The second weakness of the analysis is the corpus, as also emphasized by Chun himself. Since the interviews were carried out by the artist’s staff, the follow up questions that were asked lack a theoretical or methodological background as they were not designed to be components of scientific analysis.

This not only means that the interviews missed some important points in relation to the research (the interviewers did not ask the necessary questions), but also that there were no guidelines for them. This is not the fault of the original experiment, as neither the artist nor his staff knew at the time that Chun would use their recordings in his research.

Other reviews of the book, such as those by Jan Blommaert (2018/47, Language in Society) and Elizabeth R. Miller (2018/12(2), Discourse and Communication), praised it for its surprising choice of corpus, detailed and precise definition of the concepts that were applied, identification, interpretation, and precise interrogation of definitions of capitalism, and the sophisticated, social-centered analysis, with Blommaert also connecting it to linguistic landscape analysis.

All the aforementioned commendations are correct, while special emphasis may be placed on the applied methodological approaches, which – as opposed to some strongly linguistic centered analyses – concentrated mostly on the social, political, and economic context.

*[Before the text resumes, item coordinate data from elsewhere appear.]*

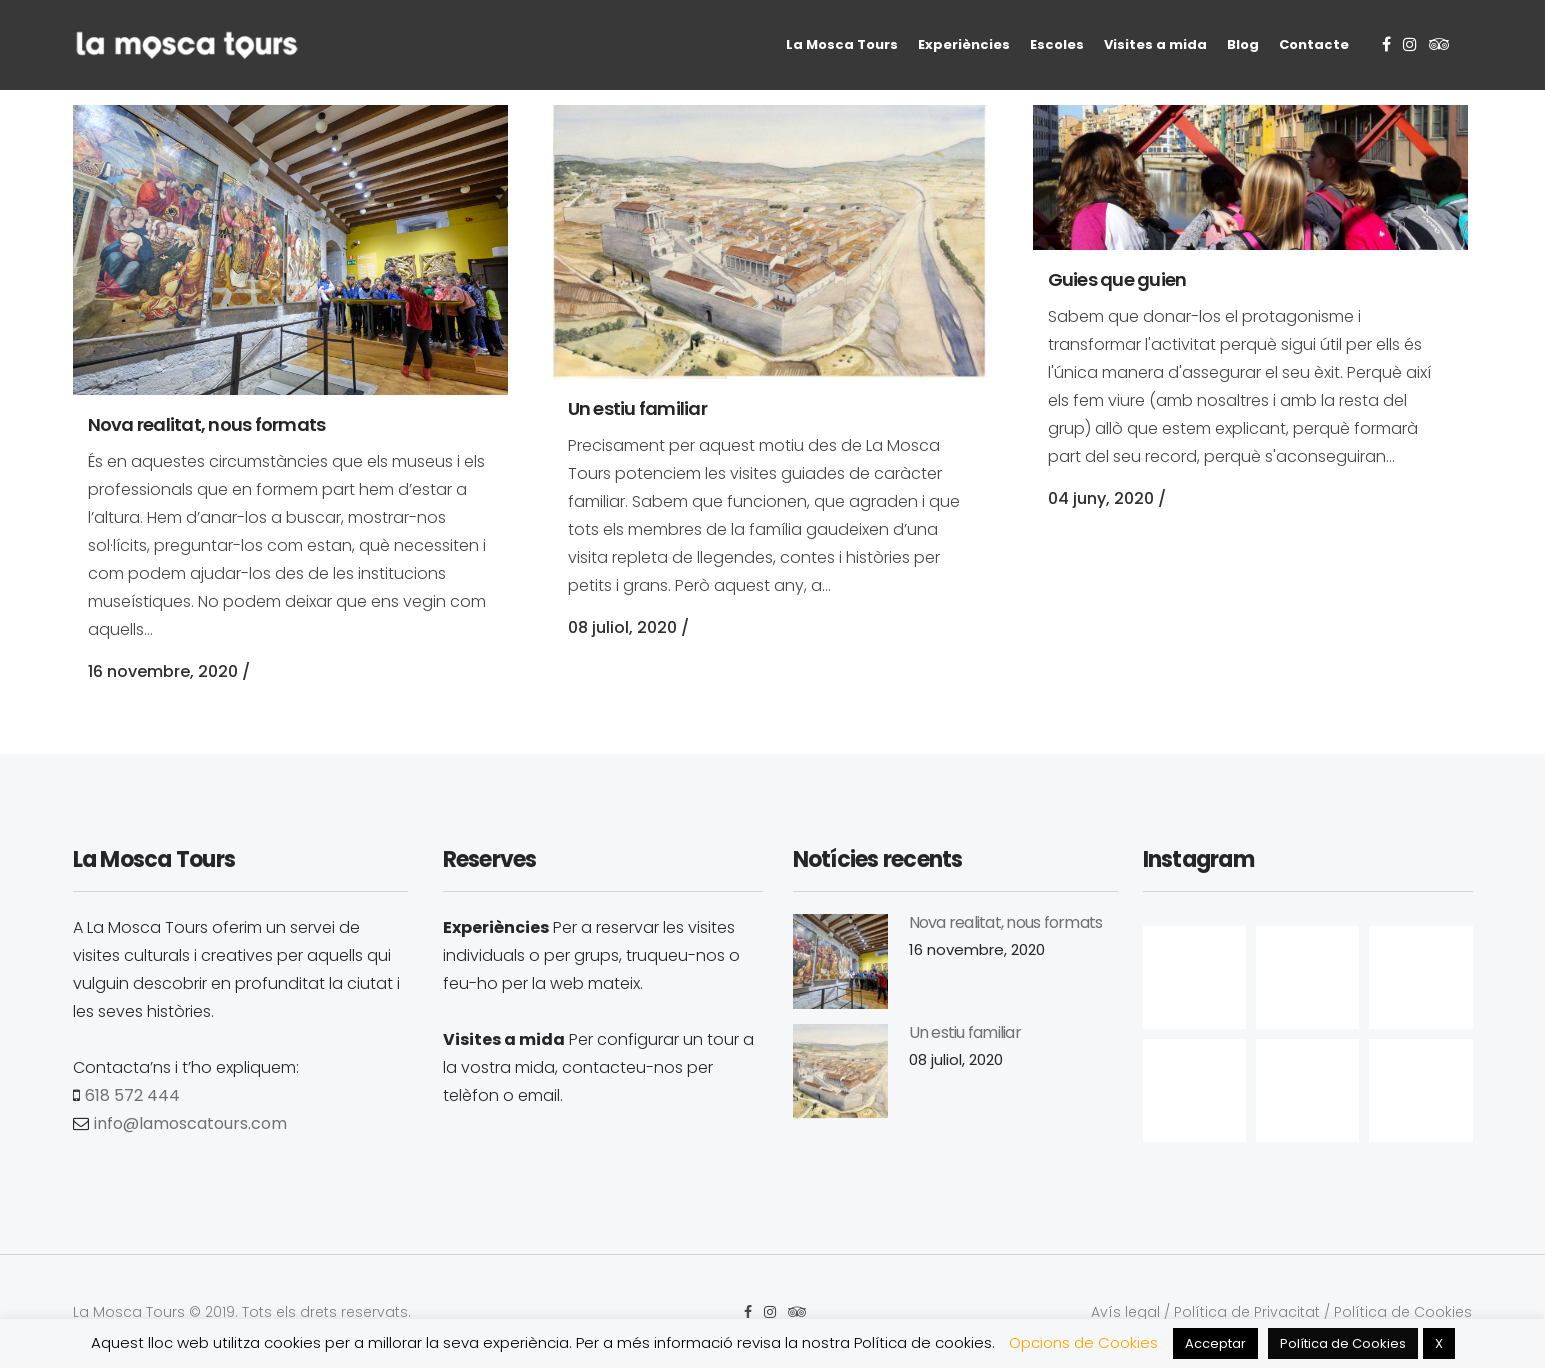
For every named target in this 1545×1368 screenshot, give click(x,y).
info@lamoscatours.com (190, 1123)
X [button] (1439, 1343)
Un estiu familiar (637, 408)
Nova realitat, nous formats (207, 424)
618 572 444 (132, 1095)
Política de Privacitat (1247, 1312)
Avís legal (1125, 1312)
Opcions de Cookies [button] (1083, 1342)
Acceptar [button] (1215, 1343)
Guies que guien (1117, 279)
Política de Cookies (1403, 1312)
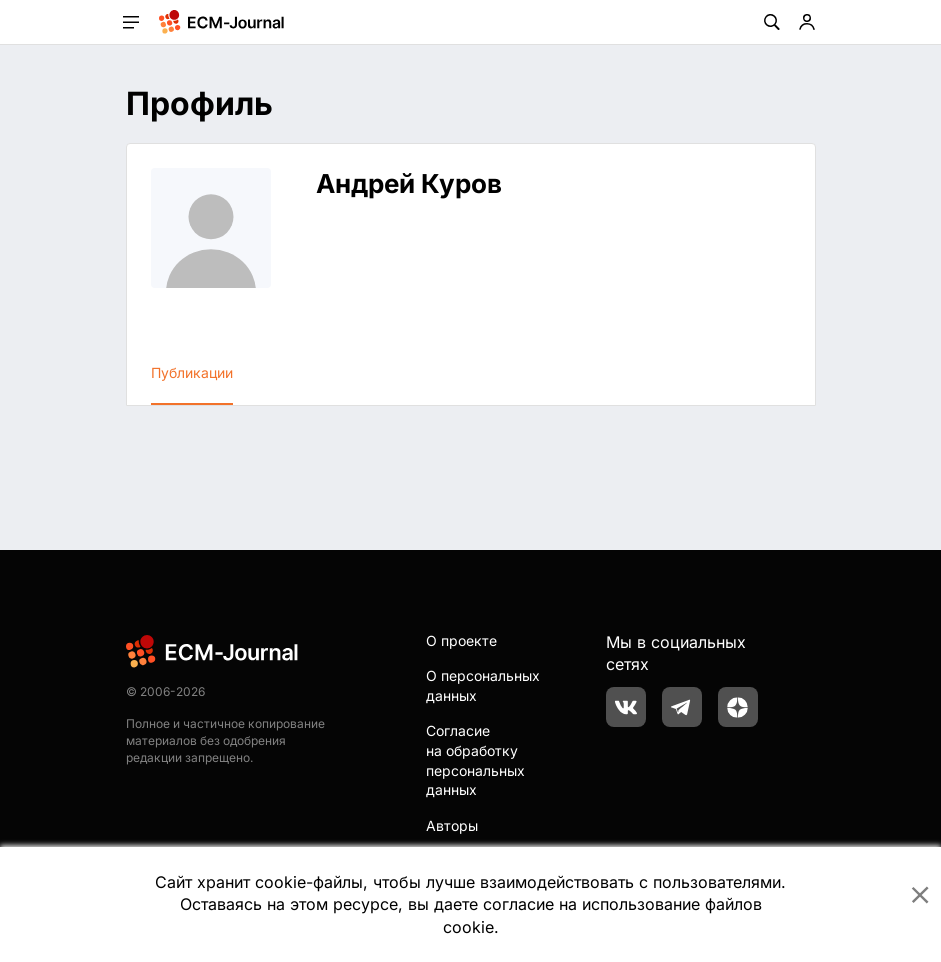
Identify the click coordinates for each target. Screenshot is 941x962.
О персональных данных (483, 685)
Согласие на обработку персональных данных (475, 760)
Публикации (192, 372)
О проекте (461, 640)
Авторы (452, 825)
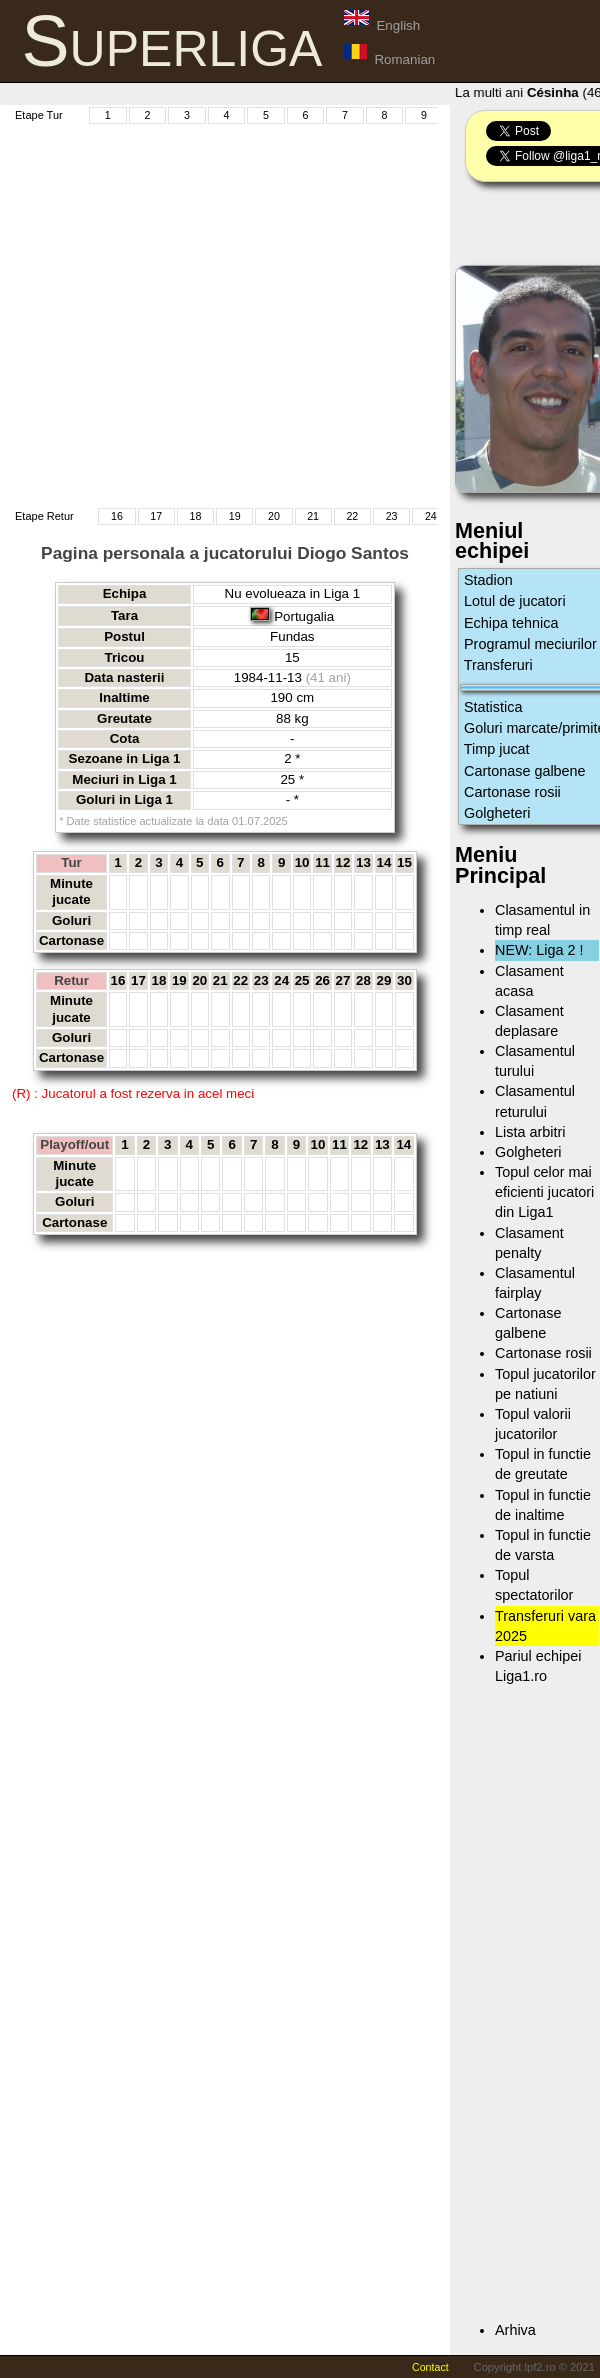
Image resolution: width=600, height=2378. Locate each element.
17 (156, 516)
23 (392, 516)
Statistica (493, 707)
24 (431, 516)
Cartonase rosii (512, 792)
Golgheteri (497, 813)
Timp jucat (497, 749)
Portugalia (304, 616)
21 (313, 516)
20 (274, 516)
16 (117, 516)
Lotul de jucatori (515, 601)
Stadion (488, 580)
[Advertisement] (187, 313)
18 (195, 516)
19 (235, 516)
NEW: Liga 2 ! (539, 950)
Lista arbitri (530, 1132)
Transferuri (498, 665)
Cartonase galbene (525, 771)
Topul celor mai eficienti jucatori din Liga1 (544, 1192)
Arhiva (515, 2330)
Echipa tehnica (511, 623)
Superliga (172, 41)
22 (352, 516)
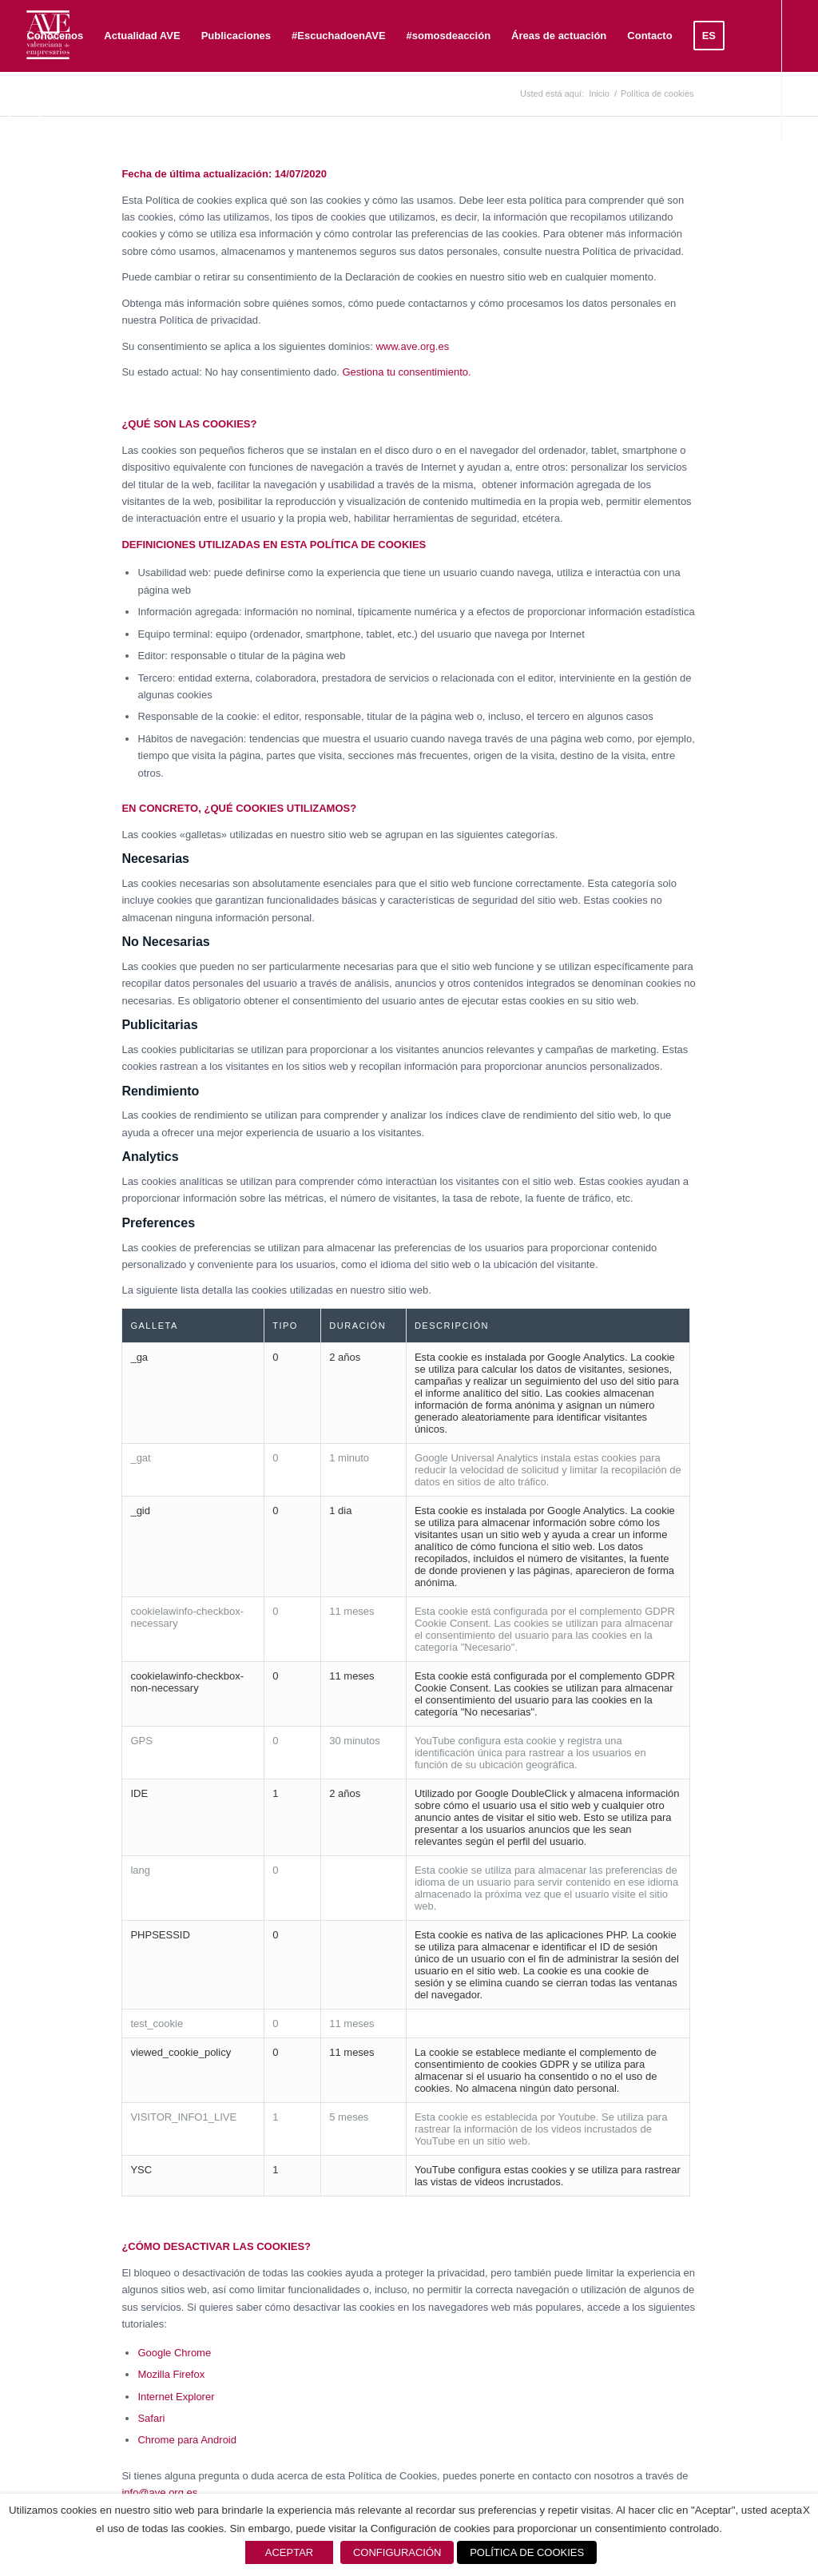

Christian W. Chun’s analysis gives a deep and important overview of discourses on capitalism. His work is not only important for its linguistic and critical findings, but also for highlighting how everyday economists understand the economic system around them. The book also presents the current neoliberal frames about the economic system, which could make it interesting reading for people outside the academic field. Chun’s strong condemnation of capitalism gives the book a critical tone, as well as an extra framework through which one can analyze the function and operation of discourse. Even though the researcher chose to present his findings through a counter-hegemonic discourse – an anti-capitalist standpoint –, in the book itself the anti-capitalist standpoint becomes the hegemonic discourse, since one receives all information through and compared to Chun’s own point of view.